Virginia Tech has established itself as the powerhouse of the new-look ACC. It has won three of the last five ACC championship games and has finished in the Top 20 of the Associated Press poll eight of the last 10 seasons.
More importantly, it would bring the coveted Washington, D.C. television market into the SEC footprint. Expansion is all about television revenue, and adding the *No. 8 television market* in the country to the SEC's growing list of cities would undoubtedly add to the bottom line. It may be a four-hour drive to Blacksburg, but the Hokies have a big following in the D.C./Northern Virginia area.
I know, I know; it took a lot of political wrangling in the state of Virginia to get Virginia Tech into the ACC to begin with. But if the Big 12 takes two, three or even four ACC teams, the ACC could start crumbling even with the additions of Pittsburgh and Syracuse. At that point, politics would take a back seat in favor of self-preservation.


----------



## mcrandle (May 22, 2012)

Well, one side is saying NC State and Virginia Tech are rumored in the mix......but the other side is saying Florida St., Clemson, or Georgia Tech. The SEC has claimed any further expansion would NOT include teams in a state where an SEC team already resides. So that could exclude the latter three. Plus, some are saying FSU is eyeing the Big 12, although that is heresay and the head of FSU wants to stay in the SEC.

So that leaves State (my team who I love) and the Hokies. I think, for basketball reasons, State would likely stay because of the tradition of ACC basketball and it's rivals, and for the namesake of "Tobacco Road."

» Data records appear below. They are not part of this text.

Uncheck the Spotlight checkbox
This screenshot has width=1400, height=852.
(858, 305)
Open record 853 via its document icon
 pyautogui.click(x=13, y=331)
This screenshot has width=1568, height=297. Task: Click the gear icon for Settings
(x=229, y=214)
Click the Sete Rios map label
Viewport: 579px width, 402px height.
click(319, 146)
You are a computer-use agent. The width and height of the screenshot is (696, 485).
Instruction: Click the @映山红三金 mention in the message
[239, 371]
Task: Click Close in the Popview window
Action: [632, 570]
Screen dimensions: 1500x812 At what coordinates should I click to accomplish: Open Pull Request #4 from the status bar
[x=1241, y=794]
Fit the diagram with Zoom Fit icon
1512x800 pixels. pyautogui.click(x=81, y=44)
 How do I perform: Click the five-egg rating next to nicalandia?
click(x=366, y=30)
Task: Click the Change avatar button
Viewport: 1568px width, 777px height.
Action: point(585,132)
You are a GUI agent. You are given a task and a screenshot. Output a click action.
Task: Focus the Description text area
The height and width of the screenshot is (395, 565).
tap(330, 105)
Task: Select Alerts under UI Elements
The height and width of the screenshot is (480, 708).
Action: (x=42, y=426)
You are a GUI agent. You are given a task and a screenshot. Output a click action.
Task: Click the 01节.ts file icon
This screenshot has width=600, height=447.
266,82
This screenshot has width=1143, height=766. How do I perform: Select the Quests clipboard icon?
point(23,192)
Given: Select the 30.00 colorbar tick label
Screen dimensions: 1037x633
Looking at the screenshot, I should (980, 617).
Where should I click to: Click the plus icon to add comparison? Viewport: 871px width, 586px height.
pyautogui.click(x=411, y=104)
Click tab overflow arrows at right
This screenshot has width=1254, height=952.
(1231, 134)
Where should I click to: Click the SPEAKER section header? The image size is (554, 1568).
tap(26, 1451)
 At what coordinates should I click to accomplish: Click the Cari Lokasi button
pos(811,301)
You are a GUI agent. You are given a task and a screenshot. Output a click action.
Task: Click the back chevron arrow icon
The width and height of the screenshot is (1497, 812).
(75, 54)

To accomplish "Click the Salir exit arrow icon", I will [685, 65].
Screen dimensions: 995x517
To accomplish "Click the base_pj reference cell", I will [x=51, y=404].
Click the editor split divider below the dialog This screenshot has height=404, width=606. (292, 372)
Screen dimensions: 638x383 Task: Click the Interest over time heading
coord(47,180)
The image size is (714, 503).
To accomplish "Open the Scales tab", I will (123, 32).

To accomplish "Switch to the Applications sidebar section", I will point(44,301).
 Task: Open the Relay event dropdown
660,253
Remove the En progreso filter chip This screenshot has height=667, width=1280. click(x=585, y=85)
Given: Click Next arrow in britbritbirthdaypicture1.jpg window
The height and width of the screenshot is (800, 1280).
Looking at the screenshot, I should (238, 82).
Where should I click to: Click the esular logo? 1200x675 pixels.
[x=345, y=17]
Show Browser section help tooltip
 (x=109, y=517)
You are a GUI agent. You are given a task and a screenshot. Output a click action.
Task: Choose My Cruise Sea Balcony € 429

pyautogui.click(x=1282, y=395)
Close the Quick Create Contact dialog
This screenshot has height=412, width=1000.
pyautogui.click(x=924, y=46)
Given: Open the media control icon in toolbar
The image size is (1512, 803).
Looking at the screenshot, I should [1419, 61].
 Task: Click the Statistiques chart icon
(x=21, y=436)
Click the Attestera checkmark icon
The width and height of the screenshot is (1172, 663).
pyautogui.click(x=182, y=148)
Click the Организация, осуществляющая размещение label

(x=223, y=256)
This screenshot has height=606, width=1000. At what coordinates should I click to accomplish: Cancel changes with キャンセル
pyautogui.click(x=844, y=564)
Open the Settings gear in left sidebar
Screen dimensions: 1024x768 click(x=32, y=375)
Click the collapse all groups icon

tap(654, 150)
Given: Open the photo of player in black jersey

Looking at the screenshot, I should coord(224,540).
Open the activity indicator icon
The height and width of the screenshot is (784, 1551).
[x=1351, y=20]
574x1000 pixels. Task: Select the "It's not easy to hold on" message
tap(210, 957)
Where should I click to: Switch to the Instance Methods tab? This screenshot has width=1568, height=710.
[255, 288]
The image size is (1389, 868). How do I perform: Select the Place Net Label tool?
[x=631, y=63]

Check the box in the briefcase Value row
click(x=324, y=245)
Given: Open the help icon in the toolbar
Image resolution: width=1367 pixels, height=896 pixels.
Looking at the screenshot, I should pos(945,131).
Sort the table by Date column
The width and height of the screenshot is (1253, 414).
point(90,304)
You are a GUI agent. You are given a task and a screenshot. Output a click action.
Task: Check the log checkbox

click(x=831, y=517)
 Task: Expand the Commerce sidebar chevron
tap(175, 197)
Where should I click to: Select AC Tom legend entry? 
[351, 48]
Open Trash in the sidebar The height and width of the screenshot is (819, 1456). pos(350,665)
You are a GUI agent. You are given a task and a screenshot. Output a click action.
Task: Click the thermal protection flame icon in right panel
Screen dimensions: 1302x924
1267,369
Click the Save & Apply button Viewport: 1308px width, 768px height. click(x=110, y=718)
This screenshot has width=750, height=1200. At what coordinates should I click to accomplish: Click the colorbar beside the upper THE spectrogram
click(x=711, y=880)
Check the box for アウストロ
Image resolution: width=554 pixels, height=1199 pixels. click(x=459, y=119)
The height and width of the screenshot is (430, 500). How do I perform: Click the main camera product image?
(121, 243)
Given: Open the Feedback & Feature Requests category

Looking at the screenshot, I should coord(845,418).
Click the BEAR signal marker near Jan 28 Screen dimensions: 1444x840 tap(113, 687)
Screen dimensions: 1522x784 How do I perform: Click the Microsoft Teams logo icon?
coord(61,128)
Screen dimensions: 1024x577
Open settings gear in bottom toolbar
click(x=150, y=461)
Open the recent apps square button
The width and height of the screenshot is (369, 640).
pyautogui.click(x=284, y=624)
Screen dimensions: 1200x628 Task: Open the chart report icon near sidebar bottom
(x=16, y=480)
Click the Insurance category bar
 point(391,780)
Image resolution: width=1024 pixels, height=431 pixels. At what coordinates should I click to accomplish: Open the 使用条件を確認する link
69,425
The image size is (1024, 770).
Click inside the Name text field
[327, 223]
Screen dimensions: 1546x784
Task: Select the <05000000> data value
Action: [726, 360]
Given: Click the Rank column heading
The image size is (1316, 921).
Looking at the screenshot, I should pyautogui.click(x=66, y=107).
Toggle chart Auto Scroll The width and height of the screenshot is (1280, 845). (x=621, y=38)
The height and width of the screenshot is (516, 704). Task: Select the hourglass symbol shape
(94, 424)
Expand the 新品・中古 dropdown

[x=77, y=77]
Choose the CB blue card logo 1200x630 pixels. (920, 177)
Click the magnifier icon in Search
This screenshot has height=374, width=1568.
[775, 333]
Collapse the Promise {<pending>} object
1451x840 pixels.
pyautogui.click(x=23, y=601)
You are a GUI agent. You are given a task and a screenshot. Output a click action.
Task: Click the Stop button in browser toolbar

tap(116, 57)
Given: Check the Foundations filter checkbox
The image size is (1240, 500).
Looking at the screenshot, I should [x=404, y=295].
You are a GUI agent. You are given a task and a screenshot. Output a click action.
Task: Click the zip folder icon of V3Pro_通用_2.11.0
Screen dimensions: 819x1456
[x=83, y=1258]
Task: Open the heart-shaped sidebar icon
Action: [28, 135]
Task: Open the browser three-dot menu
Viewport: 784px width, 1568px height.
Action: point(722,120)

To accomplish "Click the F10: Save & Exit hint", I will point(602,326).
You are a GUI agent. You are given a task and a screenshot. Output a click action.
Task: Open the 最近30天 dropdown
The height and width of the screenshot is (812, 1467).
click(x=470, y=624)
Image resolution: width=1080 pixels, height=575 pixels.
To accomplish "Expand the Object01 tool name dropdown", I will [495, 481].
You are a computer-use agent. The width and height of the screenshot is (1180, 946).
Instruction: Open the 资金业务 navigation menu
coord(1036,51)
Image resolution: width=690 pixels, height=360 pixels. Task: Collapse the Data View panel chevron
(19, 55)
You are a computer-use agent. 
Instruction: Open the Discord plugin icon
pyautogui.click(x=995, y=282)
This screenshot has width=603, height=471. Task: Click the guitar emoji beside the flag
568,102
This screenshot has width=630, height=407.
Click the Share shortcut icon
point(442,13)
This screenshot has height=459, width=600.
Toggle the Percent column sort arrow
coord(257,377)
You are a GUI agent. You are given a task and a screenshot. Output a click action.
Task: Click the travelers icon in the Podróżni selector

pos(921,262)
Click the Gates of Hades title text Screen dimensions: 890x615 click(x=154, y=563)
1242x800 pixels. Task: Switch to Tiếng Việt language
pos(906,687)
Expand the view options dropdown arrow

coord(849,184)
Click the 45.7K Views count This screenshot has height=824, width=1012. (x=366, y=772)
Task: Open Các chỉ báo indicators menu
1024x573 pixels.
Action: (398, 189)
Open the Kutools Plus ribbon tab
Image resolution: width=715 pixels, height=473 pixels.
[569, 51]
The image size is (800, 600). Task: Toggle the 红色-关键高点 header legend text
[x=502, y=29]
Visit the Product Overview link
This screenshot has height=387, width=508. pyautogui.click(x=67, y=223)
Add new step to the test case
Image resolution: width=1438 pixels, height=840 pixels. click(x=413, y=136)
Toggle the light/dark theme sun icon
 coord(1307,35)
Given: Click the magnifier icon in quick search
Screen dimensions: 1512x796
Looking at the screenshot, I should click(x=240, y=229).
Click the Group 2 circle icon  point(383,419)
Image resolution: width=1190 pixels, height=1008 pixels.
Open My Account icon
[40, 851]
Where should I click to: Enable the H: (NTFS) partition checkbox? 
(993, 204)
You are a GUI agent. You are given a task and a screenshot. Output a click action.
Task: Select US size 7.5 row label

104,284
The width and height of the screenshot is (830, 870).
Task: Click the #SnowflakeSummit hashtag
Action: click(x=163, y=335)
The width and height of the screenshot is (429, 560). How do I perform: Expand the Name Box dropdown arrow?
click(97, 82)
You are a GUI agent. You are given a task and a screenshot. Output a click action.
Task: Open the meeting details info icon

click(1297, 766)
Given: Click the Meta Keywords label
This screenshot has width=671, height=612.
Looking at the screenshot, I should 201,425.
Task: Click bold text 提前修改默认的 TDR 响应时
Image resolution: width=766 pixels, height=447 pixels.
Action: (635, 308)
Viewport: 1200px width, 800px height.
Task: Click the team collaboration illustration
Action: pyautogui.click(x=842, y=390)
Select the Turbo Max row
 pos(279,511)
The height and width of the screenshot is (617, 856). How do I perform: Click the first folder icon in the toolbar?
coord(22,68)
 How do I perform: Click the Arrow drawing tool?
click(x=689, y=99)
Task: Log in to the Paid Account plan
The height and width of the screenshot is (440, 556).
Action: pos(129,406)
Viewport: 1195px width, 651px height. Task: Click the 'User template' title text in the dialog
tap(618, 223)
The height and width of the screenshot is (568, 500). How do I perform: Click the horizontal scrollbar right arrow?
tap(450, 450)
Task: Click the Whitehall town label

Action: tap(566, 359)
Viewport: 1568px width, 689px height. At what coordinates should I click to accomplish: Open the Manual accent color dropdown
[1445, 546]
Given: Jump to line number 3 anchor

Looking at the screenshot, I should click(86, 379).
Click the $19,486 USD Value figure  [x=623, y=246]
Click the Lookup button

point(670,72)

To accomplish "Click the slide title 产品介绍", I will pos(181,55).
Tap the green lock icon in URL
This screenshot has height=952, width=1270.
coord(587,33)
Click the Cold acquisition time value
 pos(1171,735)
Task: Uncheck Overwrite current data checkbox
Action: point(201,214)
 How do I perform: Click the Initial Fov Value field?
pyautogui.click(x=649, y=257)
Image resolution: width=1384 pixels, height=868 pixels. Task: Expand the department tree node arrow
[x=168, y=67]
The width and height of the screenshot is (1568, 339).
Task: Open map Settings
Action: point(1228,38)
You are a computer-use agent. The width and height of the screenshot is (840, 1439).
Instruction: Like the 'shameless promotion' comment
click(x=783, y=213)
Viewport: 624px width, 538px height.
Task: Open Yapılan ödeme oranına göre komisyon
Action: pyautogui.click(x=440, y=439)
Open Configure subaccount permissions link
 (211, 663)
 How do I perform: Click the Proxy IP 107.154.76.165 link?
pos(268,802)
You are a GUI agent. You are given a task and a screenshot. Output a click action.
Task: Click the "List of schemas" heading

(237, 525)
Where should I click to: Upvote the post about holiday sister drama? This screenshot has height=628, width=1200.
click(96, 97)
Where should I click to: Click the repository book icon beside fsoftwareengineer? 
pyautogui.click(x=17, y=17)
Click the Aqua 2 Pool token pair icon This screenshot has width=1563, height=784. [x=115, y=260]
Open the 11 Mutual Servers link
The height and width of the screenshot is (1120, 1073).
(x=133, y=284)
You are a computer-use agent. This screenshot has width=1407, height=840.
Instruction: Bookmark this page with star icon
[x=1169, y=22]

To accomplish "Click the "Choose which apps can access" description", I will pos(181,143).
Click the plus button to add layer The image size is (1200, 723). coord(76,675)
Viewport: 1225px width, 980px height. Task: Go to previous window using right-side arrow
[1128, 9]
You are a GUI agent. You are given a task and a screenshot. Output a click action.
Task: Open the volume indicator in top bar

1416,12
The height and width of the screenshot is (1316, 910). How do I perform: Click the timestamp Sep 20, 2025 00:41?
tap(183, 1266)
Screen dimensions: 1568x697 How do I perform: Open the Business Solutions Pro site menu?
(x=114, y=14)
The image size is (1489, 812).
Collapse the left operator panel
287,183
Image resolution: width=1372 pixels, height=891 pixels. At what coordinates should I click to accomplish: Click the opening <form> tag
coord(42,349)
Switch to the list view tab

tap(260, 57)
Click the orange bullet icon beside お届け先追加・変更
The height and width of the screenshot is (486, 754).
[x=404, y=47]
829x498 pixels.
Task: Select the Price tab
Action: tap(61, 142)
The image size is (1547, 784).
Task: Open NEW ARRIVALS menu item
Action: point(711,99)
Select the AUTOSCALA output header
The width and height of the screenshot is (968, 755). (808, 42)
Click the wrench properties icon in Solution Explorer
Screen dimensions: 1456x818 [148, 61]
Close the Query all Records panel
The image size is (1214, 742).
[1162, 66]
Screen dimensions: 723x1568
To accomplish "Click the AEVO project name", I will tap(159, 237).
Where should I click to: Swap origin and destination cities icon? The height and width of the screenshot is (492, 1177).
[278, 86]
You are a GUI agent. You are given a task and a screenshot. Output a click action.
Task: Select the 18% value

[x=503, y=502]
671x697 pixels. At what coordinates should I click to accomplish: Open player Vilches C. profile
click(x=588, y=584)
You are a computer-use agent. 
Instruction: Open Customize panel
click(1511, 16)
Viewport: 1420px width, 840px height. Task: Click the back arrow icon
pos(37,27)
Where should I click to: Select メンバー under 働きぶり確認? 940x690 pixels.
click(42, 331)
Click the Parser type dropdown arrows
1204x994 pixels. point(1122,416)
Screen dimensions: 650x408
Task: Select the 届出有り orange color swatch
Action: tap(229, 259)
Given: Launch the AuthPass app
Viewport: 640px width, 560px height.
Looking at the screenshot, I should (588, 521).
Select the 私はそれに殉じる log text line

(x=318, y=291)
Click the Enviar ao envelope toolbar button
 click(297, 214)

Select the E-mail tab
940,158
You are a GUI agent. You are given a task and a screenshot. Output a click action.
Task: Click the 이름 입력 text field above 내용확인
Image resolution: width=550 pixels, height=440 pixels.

Now with the 4-team playoff on it's way, schools are going to factor that in to their alignment decision. It is rumored that the playoff will invite conference champions, and the ACC will most likely NOT be in that mix, however, the SEC most definitely WILL. So, I see Virginia Tech as a front-runner to jump ship. Question is, who will be the last, and 16th team to enter the SEC? I still think NC State is a possibility, but until I hear another name, I don't know.


----------



## Garcia Vega (May 22, 2012)

FSU is going to Big 12 (good friend is die hard Nole),like 90% in works. VATech is jumping ship as long as Clemson bounces, basically Clemson holds the key. Would love to see Hokies leave I am die hard fan


----------